Excerpted text:
Question

In: Computer Science

Write a java simple document retrieval program that first asks the user to enter a single...

Write a java simple document retrieval program that first asks the user to enter a single term query, then goes through two docuements named doc1.txt and doc2.txt (provided with assignment7) to find which document is more relevant by calculating the frequency of the query term in each document. Output the conclusion to a file named asmnt7output.txt in the following format (as an example for query “java” and “problem”). The percentages in parenthese are respective supporting frequencies.

java: doc1(6.37%) is more relevant than doc2(0.00%)

problem: doc2(0.41%) is more relevant than doc1(0.17%)


Your code should keep asking for a query until the user enters -1. Matching of the query term and the document terms should be case insensitive. Especially, if the query term is the prefix of a document term ignoring the case, it should also be considered matching (e.g. “Computer” matches “computers”, “Network” matches “netWorking”, etc).

Solutions

Expert Solution

The Java document retrieval program is given below, and the file is named DocQuery.java. All the methods have been extensively commented and explained. Build it any way you like but be careful with the location of the input files "doc1.txt" and "doc2.txt". If you have any related queries, please leave a comment and I will get back to you.

DocQuery.java

import java.io.File;

import java.io.FileInputStream;

import java.io.InputStreamReader;

import java.io.BufferedReader;

import java.util.ArrayList;

import java.util.regex.Matcher;

import java.util.regex.Pattern;

import java.util.Scanner;

//The DocQuery class contains the method that we use to read the files and their content,

//process it and calculate the supporting frequencies into query terms

public class DocQuery {

    //This method takes a filename as argument and reads the content of the file'

    //line by line, and returns a string for the entire text of the file.

    public String readFile(String filename) {

        //We use StringBuilder for building in the entire string

        //This is better than concatenation on string

        StringBuilder content = new StringBuilder();

        try {

            FileInputStream file = new FileInputStream(new File(filename));

            //Read with BufferedReader

            BufferedReader br = new BufferedReader(new InputStreamReader(file));

            String line;

            //Read till br fetches null (EOF)

            while((line = br.readLine()) != null) {

                content.append(line+"\n");

            }

            br.close();

        } catch(Exception ex) {

            ex.printStackTrace();;

        }

        //Return the string created by calling the StringBuilder's toString() method

        return content.toString();

    }

    //Takes a string as input and returns all the document terms (valid words), in the string

    //in an ArrayList of String

    public ArrayList<String> splitIntoTerms(String line) {

        ArrayList<String> termList = new ArrayList<>();

        //We use Regex to find the terms

        //here the regex w+ matches any set of characters that contain either numbers 0-9,

        //charcters A-Z or a-z and the underscore_character

        Pattern regExp = Pattern.compile("\\w+");

        //We collect all the matching terms in String line and find them

        Matcher terms = regExp.matcher(line);

        //Add the terms to termList

        while(terms.find()) {

            termList.add(terms.group());

        }

        //return termList

        return termList;

    }

    //Calculates the supporting frequncy percentage, given the text of a file and query term

    public double getSuportingFrequency(String content, String query) {

        //Splits the text into lines

        String lines[] = content.split("\n");

        //initilize the count for total and supporting terms to zero

        int totalTerms = 0;

        int supportingTerms = 0;

        //Go through each line

        for(int i = 0; i < lines.length; i++) {

            //get the terms in each line

            ArrayList<String> terms = splitIntoTerms(lines[i]);

            //add to the totalTerms count

            totalTerms += terms.size();

            //traverse each term in each line

            for(int j = 0; j < terms.size(); j++) {

                //check for macthes if and only if the term's length is greater than or equal to query term

                if(terms.get(j).length() >= query.length())

Problems to work on:
**a.** In the Java document retrieval page, why does the readFile method use a StringBuilder to assemble the file's text? Please answer in one to three sentences.
**b.** According to the Java document retrieval page, what must the user enter to make the program stop asking for a query?

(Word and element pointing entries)

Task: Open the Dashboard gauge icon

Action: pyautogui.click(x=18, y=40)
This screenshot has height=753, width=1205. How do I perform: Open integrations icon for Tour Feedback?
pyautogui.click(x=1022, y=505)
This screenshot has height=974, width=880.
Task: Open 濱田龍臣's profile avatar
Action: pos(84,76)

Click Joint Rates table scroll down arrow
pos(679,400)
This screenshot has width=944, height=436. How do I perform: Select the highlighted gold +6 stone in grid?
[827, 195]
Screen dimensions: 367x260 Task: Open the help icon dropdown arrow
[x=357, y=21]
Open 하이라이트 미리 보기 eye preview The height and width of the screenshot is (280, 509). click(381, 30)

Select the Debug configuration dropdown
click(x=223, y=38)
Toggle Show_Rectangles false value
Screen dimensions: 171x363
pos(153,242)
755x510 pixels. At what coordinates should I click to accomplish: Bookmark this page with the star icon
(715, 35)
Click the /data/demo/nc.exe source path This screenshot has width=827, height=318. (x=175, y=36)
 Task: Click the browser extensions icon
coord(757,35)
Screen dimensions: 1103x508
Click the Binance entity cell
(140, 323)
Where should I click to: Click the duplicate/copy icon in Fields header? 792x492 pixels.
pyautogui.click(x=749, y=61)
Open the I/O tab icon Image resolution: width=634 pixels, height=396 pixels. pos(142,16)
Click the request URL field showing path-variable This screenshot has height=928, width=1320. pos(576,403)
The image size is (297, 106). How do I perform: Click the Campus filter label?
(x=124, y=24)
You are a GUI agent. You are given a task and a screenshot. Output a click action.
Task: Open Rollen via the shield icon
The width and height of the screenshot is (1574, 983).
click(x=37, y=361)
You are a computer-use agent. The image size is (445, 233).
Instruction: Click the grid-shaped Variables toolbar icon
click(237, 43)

Task-by-task results:
**a.** The readFile method uses a StringBuilder to build the entire string because, as its comment states, this is better than concatenation on string.

**b.** The user must enter -1.